A recent New York Times front-page story, “Religion, Abuse and Rage in Colorado’s Suspect’s Trial,” tried to establish a connection between the Planned Parenthood killer, Robert Dear, and Christianity. But most of the article described his multiple abuses of women. This explained why a Washington Post story from the same day was titled, “Colo. Shooting Suspect Has Long Trail of Abuse Allegations.”
Dear’s three wives said that he believed in the Bible. But they also acknowledged that he was never a practicing Christian. Indeed, there was no evidence that he ever belonged to a church congregation in his entire life, or that he was ever involved in a Christian community. This is significant: When survey researchers seek to measure religiosity, or how religiously committed someone is, the first question asked is how often the respondent attends church services.
The previous day, the Times ran a front-page story on Abdelhamid Abaaoud, the Muslim ringleader who masterminded the Paris killings. But there was a glaring omission—he was never identified as a Muslim (his role in the Islamist State’s hierarchy is the closest the story gets to identifying his religion). In fact, the only religion mentioned was Catholicism: the story said he was “sent to an exclusive Catholic school.” It did not say that he lasted only one year; he either flunked out or was dismissed for bad behavior.

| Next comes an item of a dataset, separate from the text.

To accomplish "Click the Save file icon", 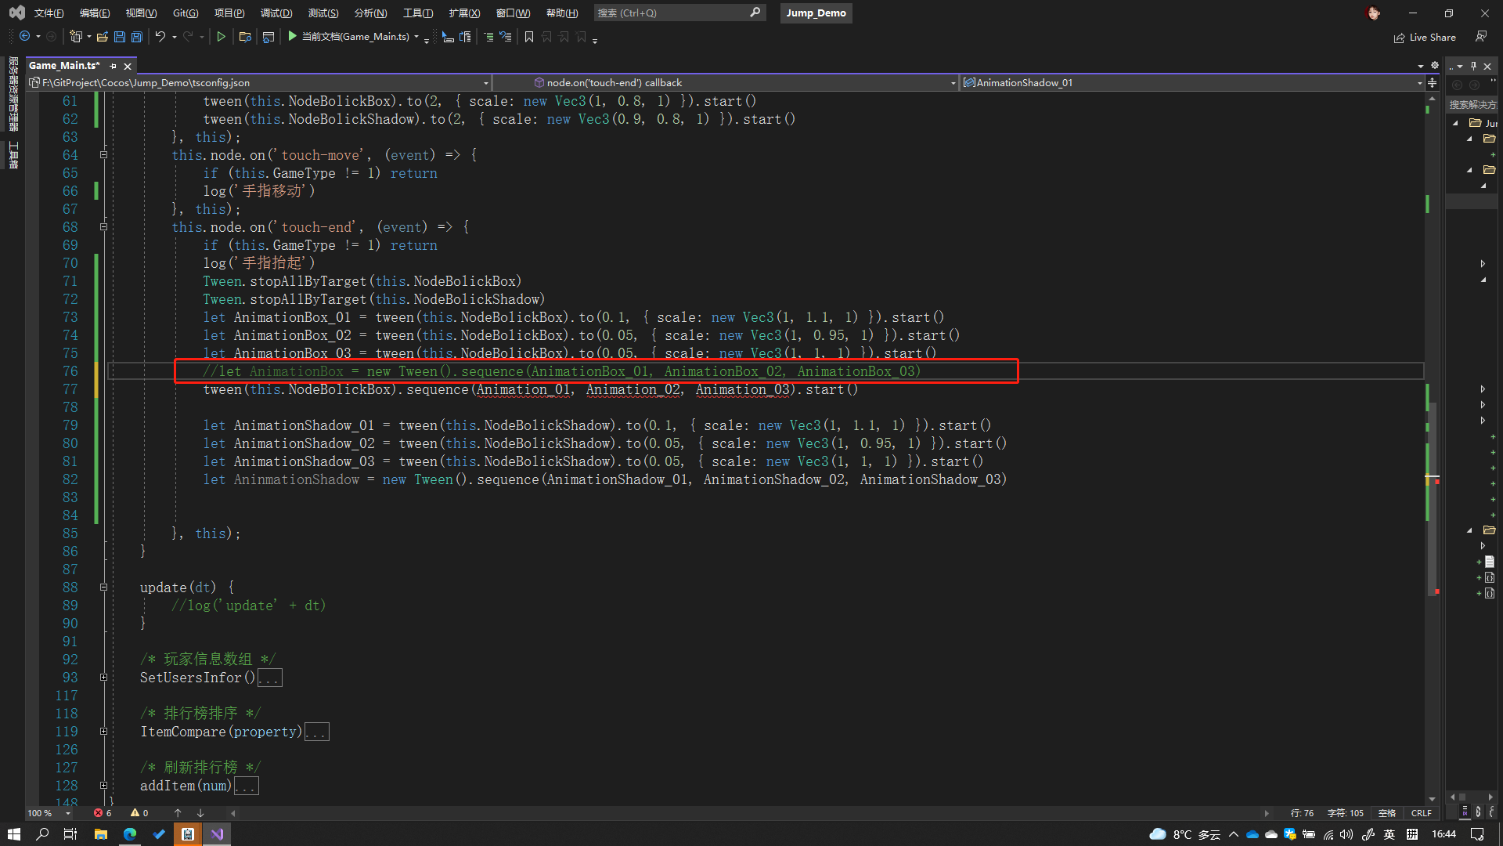I will [120, 37].
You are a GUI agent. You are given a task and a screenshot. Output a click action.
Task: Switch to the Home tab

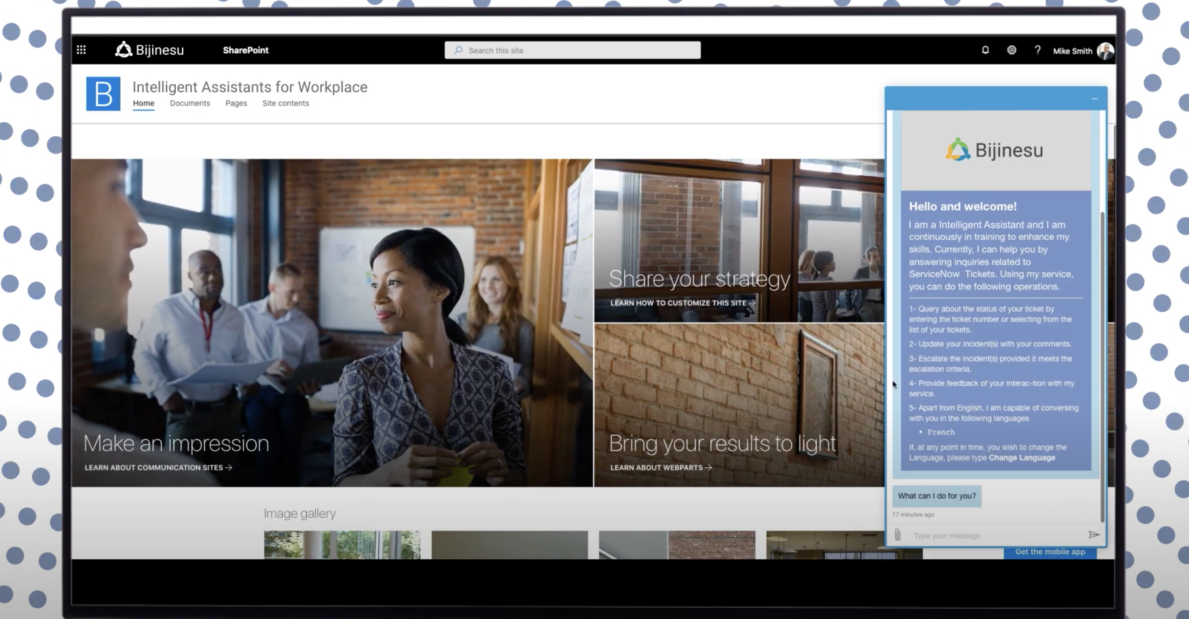[x=144, y=103]
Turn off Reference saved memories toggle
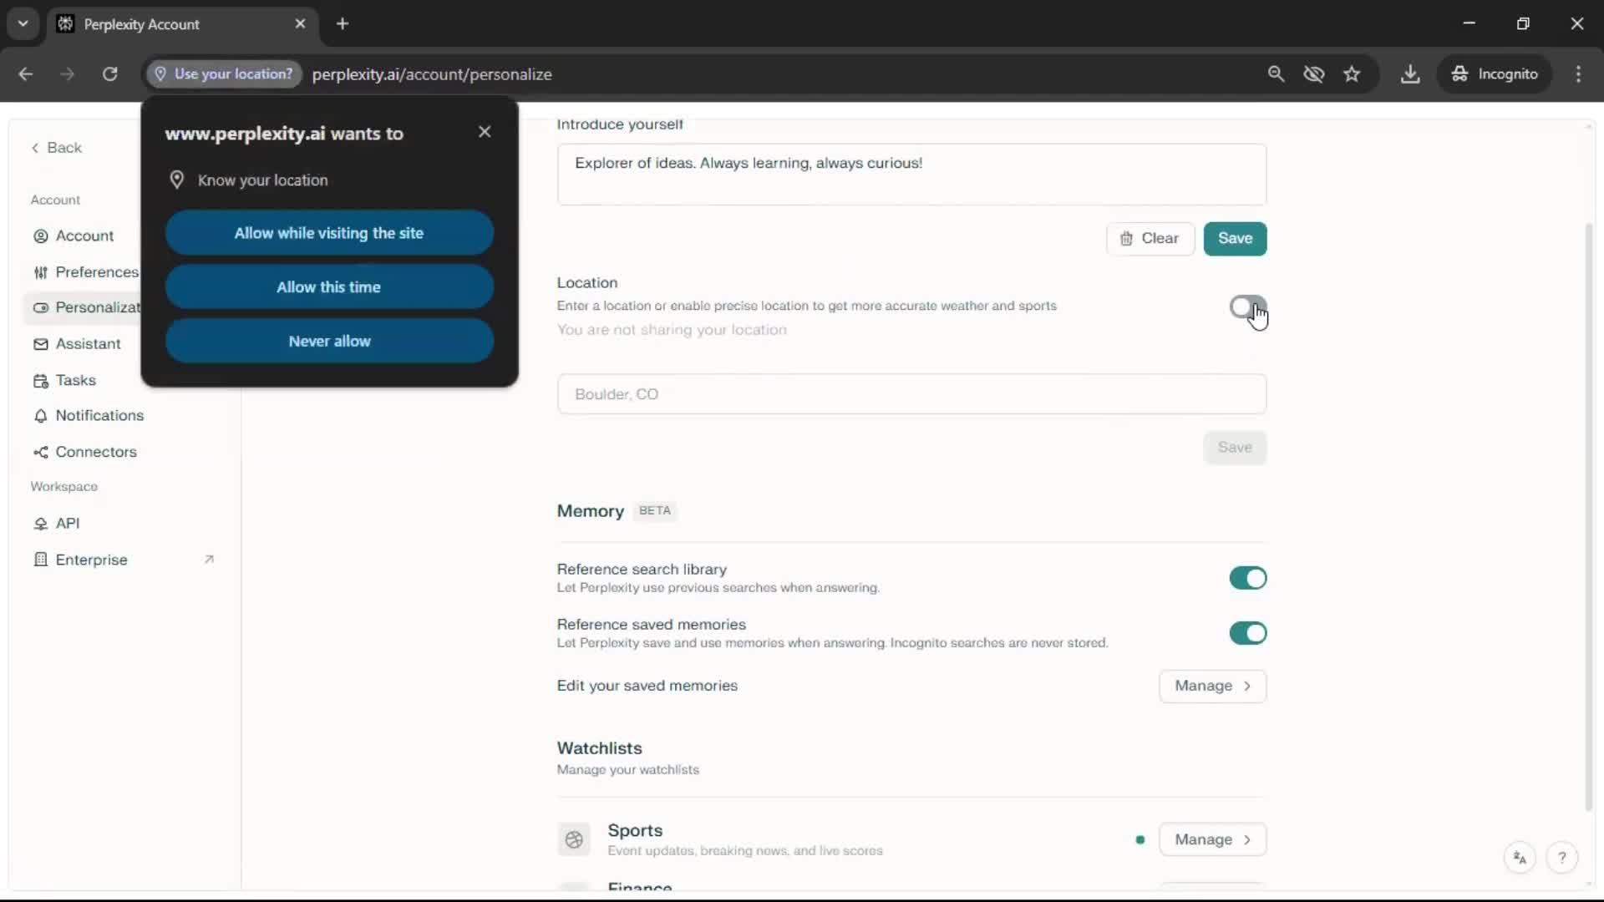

Now consider this: The New York Post reported that Abaaoud was raised in a Brussels neighborhood known as “a hotbed of Islamic extremism—before joining ISIS and embracing its war against the West.” More important, the issue of the New York Times from the previous day failed to report what Abaaoud said in a video just last year: “I pray that Allah will break the backs of those who oppose him…and that he will exterminate them.”
So which killer was more motivated by his religion? Dear or Abaaoud?